Reportages, immersions, sondages, représentativité des rédactions… Avec Manon Boquen, fondatrice et rédactrice en chef de la revue Pays, François Vey, rédacteur en chef de Zadig, Inès Belgacem, rédactrice en chef adjointe de StreetPress, nous nous sommes demandé·es s’il était possible de parler à tous·tes les Français·es et s’il existait des solutions éditoriales et stratégiques pour raconter la France.
La France ou les Frances, d’ailleurs ? C’est la question que pose en creux Clémence Postis, rédactrice en cheffe de la Revue Far Ouest, média ancré dans le Sud-Ouest, et modératrice de cette quatrième table ronde consacrée à la mise en récit de la France.
Le rapport des individus à leur territoire est inscrit dans un système de rapports de force qui se lisent sur le papier. C’est en tout cas le constat que semble faire Inès Belgacem qui revendique, avec le projet porté par StreetPress, le besoin de mettre en lumière celles et ceux dont on ne parle pas plutôt que les « “expert·es trouvés au débotté” (…) On va donner la parole aux premier·es concerné·es qui vont nous parler de leur quartier, de leurs problèmes, avec peut-être plus de réalité. »
Pays de son côté s’intéresse tous les six mois à un unique territoire en procédant à « une mise en mots de la France ». Le projet est né suite au mouvement des Gilets Jaunes, quand Manon Boquen a fait le constat que la concentration des journalistes à Paris était plus qu’un enjeu théorique : « J’étais choquée que des journalistes parisiens ne comprennent pas ce que pouvait être la vie ailleurs(…) Pour l’information et la représentation, le rôle des journalistes locaux est important, il faudrait que les grandes rédactions aient aussi davantage de correspondant·es en régions. »
C’est aussi pour cela que Zadig a pris le parti pris de documenter la France en dehors de l’actualité, et sous toutes ses facettes.

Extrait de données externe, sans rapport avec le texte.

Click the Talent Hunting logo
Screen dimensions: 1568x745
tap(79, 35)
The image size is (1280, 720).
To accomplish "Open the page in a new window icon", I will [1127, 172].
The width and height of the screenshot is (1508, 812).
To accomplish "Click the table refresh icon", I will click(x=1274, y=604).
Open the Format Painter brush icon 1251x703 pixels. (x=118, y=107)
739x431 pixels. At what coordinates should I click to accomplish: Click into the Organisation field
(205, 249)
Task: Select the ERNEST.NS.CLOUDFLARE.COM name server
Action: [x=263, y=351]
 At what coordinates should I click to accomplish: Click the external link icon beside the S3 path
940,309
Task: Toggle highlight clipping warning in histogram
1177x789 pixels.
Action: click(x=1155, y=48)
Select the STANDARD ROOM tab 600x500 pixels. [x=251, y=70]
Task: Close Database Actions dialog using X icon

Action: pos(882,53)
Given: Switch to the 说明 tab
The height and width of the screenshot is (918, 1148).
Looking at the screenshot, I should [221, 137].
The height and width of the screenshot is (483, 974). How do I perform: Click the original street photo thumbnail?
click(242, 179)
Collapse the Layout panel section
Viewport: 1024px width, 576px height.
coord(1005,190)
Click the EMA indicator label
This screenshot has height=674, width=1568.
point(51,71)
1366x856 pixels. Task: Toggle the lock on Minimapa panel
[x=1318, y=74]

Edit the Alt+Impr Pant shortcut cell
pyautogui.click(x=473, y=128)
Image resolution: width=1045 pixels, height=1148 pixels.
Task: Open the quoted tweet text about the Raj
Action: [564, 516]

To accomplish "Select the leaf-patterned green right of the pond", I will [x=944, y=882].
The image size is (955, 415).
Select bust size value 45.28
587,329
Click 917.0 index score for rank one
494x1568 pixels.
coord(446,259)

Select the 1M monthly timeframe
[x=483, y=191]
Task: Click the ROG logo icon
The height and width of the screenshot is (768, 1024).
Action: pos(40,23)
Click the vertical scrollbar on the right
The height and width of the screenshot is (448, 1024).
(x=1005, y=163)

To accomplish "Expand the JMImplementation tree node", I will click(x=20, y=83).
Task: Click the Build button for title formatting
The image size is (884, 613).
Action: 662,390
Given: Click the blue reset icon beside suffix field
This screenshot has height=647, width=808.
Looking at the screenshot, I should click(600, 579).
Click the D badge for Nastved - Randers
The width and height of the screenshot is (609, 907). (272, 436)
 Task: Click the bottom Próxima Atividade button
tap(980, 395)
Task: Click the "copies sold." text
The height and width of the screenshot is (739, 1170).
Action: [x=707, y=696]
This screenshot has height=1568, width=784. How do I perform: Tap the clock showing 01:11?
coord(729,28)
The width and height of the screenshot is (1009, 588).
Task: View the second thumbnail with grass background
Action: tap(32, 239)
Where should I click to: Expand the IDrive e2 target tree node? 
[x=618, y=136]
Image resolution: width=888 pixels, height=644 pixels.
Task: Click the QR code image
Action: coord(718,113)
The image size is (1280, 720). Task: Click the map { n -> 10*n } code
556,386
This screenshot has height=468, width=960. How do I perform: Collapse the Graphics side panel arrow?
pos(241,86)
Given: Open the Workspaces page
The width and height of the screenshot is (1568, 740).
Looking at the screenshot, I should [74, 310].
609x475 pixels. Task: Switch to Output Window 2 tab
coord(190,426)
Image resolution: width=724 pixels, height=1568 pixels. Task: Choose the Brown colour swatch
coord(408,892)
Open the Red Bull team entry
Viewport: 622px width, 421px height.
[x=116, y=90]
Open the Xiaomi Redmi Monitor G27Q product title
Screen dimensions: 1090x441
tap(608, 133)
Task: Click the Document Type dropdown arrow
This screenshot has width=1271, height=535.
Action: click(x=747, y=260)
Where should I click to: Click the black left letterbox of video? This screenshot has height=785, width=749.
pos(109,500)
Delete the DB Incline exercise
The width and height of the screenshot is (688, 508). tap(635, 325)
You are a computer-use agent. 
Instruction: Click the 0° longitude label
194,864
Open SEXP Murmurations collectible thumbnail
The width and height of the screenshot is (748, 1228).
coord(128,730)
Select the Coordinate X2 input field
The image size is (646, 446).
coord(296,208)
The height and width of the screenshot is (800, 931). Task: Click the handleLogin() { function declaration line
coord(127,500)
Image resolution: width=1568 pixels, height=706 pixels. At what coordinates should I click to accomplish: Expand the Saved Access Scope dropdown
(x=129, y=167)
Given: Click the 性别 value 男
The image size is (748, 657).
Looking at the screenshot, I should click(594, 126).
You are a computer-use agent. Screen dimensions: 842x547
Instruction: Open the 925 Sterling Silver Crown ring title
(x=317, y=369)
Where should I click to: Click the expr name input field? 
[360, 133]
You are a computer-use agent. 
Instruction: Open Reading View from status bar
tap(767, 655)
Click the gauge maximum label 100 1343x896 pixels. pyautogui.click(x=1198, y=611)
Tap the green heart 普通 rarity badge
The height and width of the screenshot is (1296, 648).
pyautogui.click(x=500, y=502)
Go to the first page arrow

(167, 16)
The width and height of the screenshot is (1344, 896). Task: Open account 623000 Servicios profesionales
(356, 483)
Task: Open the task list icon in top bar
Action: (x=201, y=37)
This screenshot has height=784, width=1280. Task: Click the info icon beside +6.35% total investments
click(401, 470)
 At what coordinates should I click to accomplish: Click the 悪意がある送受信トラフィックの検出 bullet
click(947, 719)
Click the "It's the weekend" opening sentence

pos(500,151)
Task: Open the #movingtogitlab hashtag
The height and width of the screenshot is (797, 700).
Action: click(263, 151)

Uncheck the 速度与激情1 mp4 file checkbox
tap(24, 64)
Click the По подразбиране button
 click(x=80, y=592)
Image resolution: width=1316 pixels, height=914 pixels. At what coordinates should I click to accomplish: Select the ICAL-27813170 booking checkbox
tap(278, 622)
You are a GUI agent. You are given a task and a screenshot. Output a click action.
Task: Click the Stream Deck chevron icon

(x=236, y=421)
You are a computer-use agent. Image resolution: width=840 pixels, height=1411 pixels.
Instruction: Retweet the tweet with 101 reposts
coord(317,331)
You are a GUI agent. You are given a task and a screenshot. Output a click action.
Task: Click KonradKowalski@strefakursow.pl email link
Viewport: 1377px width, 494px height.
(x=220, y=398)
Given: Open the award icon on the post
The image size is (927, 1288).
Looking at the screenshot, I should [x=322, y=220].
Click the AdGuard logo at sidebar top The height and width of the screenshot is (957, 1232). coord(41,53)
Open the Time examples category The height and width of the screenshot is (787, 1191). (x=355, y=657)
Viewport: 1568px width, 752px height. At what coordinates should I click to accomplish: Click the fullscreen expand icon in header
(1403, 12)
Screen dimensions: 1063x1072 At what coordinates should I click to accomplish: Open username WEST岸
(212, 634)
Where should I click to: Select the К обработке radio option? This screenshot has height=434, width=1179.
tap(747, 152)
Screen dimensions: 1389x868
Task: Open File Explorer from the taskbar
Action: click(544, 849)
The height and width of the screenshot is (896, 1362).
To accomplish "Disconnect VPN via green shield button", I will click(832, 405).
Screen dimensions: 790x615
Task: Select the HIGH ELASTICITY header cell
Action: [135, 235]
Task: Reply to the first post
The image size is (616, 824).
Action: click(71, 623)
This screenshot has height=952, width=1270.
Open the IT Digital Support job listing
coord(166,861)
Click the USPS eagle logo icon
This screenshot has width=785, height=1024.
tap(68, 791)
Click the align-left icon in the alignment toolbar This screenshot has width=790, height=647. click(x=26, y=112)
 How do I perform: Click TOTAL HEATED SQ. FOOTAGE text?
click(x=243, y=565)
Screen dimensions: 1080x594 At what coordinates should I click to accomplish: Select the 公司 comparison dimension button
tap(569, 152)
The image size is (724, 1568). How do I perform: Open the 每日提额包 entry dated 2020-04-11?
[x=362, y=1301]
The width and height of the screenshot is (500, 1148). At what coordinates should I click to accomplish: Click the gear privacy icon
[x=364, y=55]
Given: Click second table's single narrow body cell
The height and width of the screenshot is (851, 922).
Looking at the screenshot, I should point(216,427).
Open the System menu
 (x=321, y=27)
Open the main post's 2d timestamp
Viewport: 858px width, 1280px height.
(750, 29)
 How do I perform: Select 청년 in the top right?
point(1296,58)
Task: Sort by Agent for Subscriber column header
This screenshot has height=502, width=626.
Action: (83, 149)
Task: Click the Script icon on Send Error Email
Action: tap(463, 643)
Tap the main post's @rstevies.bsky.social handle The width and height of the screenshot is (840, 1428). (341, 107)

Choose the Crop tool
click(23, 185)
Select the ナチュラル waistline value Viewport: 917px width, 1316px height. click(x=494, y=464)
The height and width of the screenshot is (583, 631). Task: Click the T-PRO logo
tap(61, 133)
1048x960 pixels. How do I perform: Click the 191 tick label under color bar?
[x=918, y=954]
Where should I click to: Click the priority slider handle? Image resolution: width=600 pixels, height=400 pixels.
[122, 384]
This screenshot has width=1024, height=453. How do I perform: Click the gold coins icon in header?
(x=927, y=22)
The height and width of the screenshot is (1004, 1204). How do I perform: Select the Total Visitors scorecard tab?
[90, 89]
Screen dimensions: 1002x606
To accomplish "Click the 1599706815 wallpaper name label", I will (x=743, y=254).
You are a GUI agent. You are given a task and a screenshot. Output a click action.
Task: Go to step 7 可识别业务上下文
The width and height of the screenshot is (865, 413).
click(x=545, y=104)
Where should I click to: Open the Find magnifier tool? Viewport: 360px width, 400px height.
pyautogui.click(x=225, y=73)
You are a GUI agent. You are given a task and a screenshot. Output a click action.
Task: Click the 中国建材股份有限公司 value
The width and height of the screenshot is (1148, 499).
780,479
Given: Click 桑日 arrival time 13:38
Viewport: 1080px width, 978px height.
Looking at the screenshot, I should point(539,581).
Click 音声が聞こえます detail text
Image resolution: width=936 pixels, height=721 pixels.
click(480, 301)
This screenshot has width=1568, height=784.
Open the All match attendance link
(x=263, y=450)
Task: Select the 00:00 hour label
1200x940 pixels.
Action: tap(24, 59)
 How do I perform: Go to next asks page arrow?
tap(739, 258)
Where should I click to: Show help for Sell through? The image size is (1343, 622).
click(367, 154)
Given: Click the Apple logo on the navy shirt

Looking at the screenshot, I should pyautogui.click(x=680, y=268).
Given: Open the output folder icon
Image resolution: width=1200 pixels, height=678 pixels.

Pour François Vey, il était urgent de raconter les histoires des Français·es « inaudibles » vivant dans une France « invisible ». C’est le travail conjoint d’écrivain·es, d’intellectuel·les, de photographes et d’illustrateur·rices qui a donné naissance à Zadig. Les illustrations sont d’ailleurs pour François Vey une manière de « se démarquer de l’ensemble de la production littéraire et journalistique qu’on peut trouver en librairie ». On en prend bonne note.
Les temps forts de la table ronde sont à retrouver sur notre compte Twitter.
L’avenir de la gauche : refuser l’ordre établi ?
Pour clore cette première édition du Festival Imprimé, il semblait nécessaire de revenir sur les motivations qui ont conduit à l’organisation d’un tel événement. Le 26 mars, on interrogeait le métier de journaliste, l’exercice qui encadre l’activité liée à la production des informations et un droit de tout un chacun·e : celui de savoir et d’avoir accès aux savoirs.
Pour Edwy Plenel, président et cofondateur de Mediapart, ce droit est sans doute plus important que le droit de vote. Mais dans quelques semaines, pourra-t-on encore défendre un journalisme engagé ? C’est la question que pose Annabelle Perrin, cofondatrice de La Disparition, un média qui chronique les disparitions en cours dans notre monde. Qui de mieux pour interroger celle de la gauche ?
À son micro, Edwy Plenel a en effet débattu avec Rachid Laïreche, journaliste politique à Libération, autour de la gauche et de son avenir : idéaux, valeurs, combats, partis politiques… Qu’en reste-t-il ? Pour Rachid Laïreche « la gauche d’aujourd’hui est une gauche qui veut plaire à la droite ». Edwy Plenel semble de son côté semble croire en la construction d’un nouvel imaginaire : « la gauche ne va pas disparaître, car c’est un mouvement permanent d’émancipation, dont le moteur est les droits. ». Si elle est celle que dépeint Richard Laïreche « une gauche sérieuse et ordonnée qui a tendance à s’oublier », le rôle critique des médias ne doit-t-il pas plus que jamais être réhabilité ? Demain, comment sera abordée la question de la neutralité journalistique ? « On ne demande pas au journaliste de penser politiquement juste, mais d’informer en pensant contre lui-même ». Et c’est signé Edwy Plenel, évidemment.